Epistemic status as of 10/06/2024: Semi-weakly held, wouldn’t be totally surprised if there was a strong counterargument
The Narrow Path is a document that proposes a plan for handling AI Development. I appreciate their efforts and thank them for trying - it’s much easier to critique a plan than to build one. However, the plan’s “safety conditions” that its policies aim to satisfy are fairly costly, and the requisite interventions to achieve them would likely be fairly unpopular.
Context
The plan aims to satisfy the following safety criteria:
a. No AIs improving AIs
b. No AIs capable of breaking out of their environment
c. No unbounded AIs
d. Limit the general intelligence of AI systems so that they cannot reach superhuman level at general tasks
While b
, c
, and potentially d
are reasonable, the “No AIs improving other AIs” criterion feels extreme. I think this holds back the value of the plan and will make it harder for policymakers to seriously engage with it.
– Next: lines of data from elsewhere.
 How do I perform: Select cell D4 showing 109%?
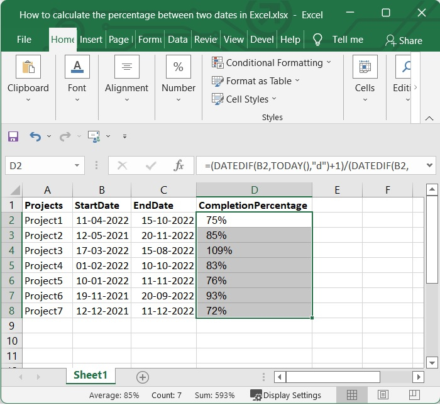point(254,250)
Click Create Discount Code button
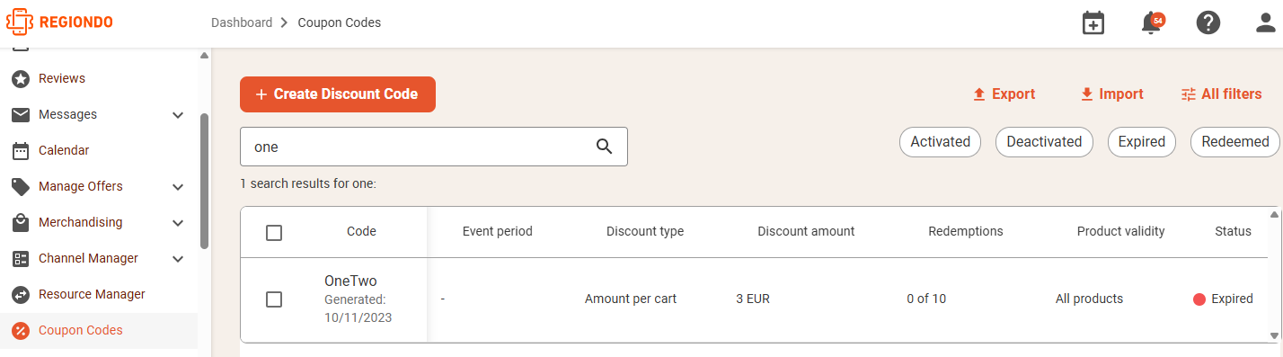 [338, 94]
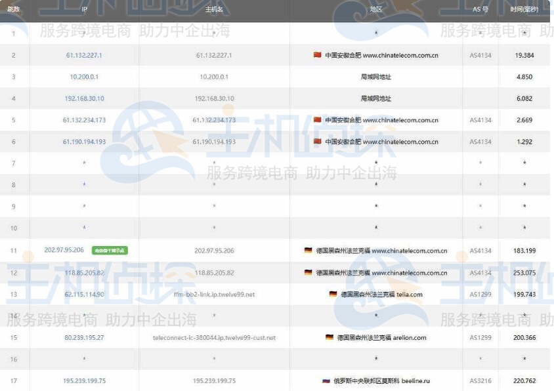The height and width of the screenshot is (391, 554).
Task: Open the 195.239.199.75 link in IP column
Action: pyautogui.click(x=84, y=381)
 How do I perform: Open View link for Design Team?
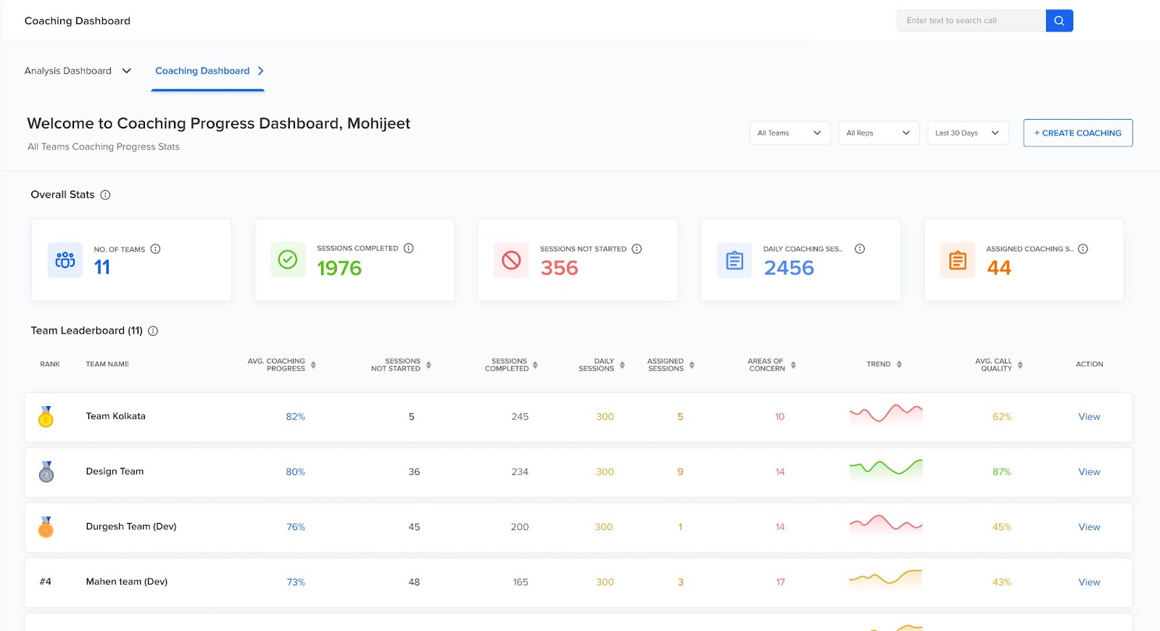click(x=1089, y=472)
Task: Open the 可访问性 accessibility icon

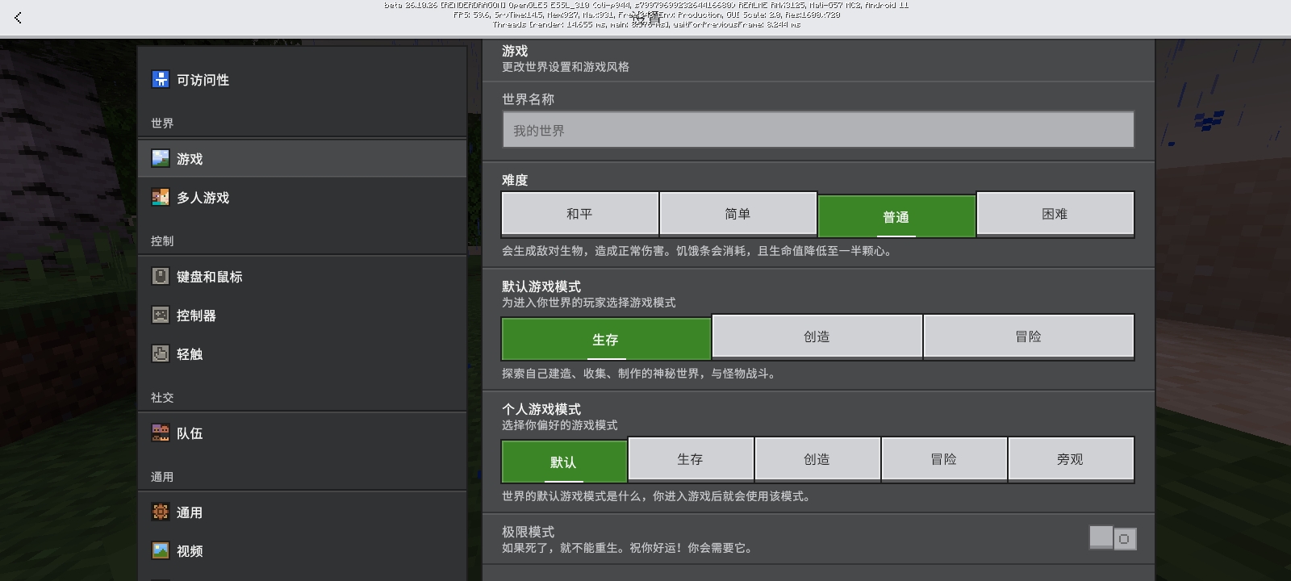Action: (161, 79)
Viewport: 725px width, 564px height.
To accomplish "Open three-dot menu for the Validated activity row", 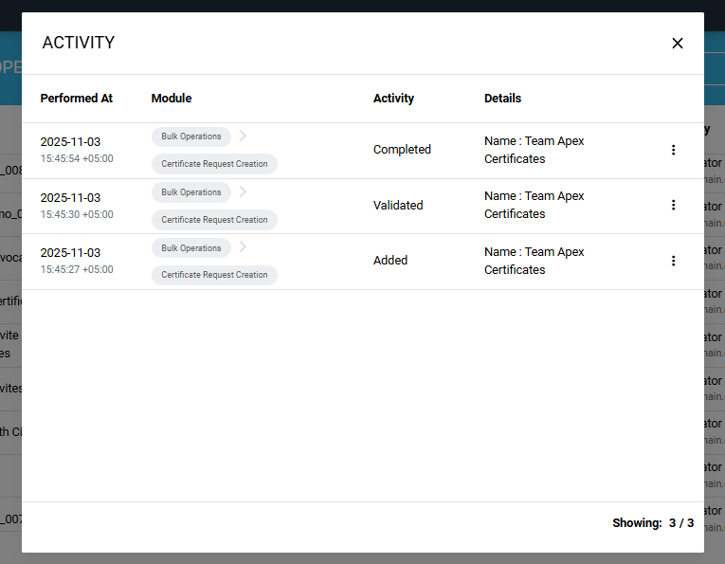I will click(x=673, y=205).
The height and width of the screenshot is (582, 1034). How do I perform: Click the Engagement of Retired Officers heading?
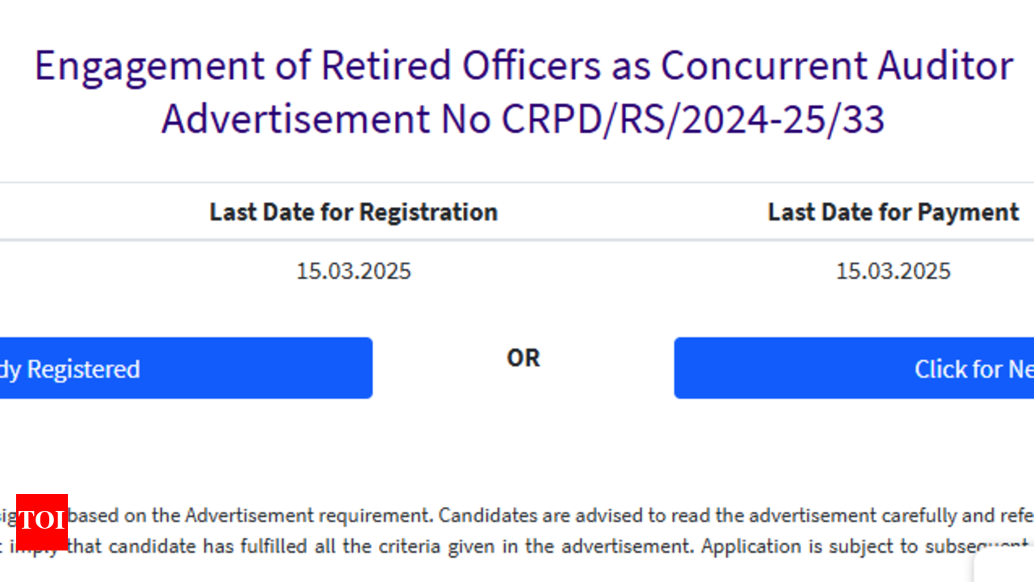523,66
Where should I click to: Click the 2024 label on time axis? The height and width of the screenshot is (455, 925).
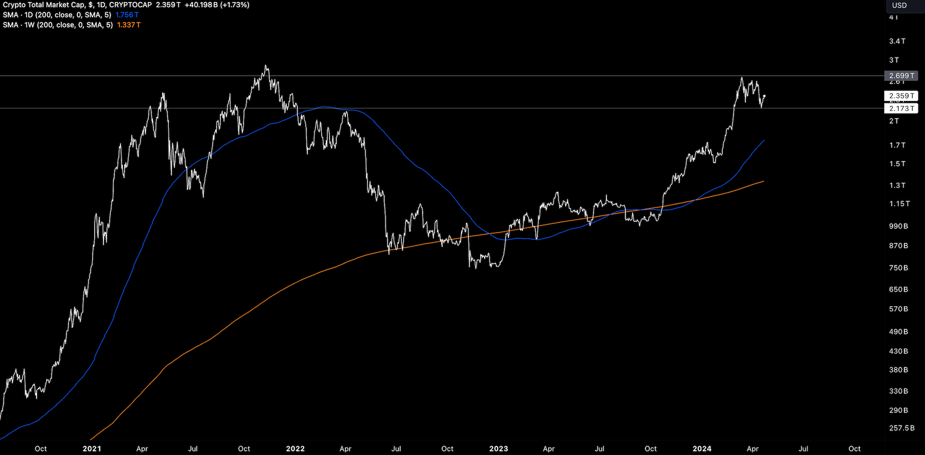pyautogui.click(x=702, y=448)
Aims of the “No AIs improving AIs” Condition
This condition aims to:
- Prevent an “unmanageable and unforeseen intelligence explosion” so that we can “ensure that the increasingly tight feedback loops of AIs improving AIs remain slow and supervisable, understandable and manageable by humans.”
- Prevent situations where a “motivated actor [can] break through safety boundaries that have been imposed on artificial intelligence development”.
These goals serve the downstream threat model of ensuring that no uncontrolled, dangerous AIs are created. Beyond the threat models the other criteria cover, this criterion additionally focuses on threat models where:
- The undesired models are made by accident due to a capabilities explosion
- Malicious, uncooperative actors can make these models faster with AIs
The importance/likelihood of the first threat model is fairly controversial, and the second threat model better achieved through alternative measures!
Implementation and Challenges
The plan achieves this condition by disallowing any AIs to have “a major role in the research or development of improving AIs”. The plan specifies that writing “trivial functions” or “letting Github Copilot correct typos” would not be covered under this policy, while using LLMs to train itself by optimizing parameters would.
I find it likely that this boundary between ‘major’ vs ‘minor’ contributions to future AIs will either be far too restrictive to implement or far too weak to be useful.
Reasons for this include:
- The boundary is extremely fuzzy: for instance, I personally would argue that writing a wandb hyperparameter search function is a ’trivial function’ that shouldn’t be covered by this condition! Many programmers begin to code new functions by an AI copilot to write out the function and then editing it after. While many times they could have written the code themselves, the AI Copilot writes it much faster: it’s unclear at what point the generated code is made ‘fast’ enough to constitute a ‘major’ contribution.
- There will be extraordinary incentives for labs to push against this criterion as much as possible, as it hinders their primary function of doing research. Any competitive lab will strongly object to a policy that so directly aims to hinder their ability to perform their basic functions.
So what?
Ultimately, because this criterion unclearly or ineffectively addresses core threat models and imposes requirements that would be either too unpopular or not useful, I currently don’t think this criterion likely should be in any actual safety plan.
Separately, I think more people should push for plans with moderate safety taxes. I suspect that there can be a simplified version of these safety criteria that centers around control evaluations and has a far smaller safety tax.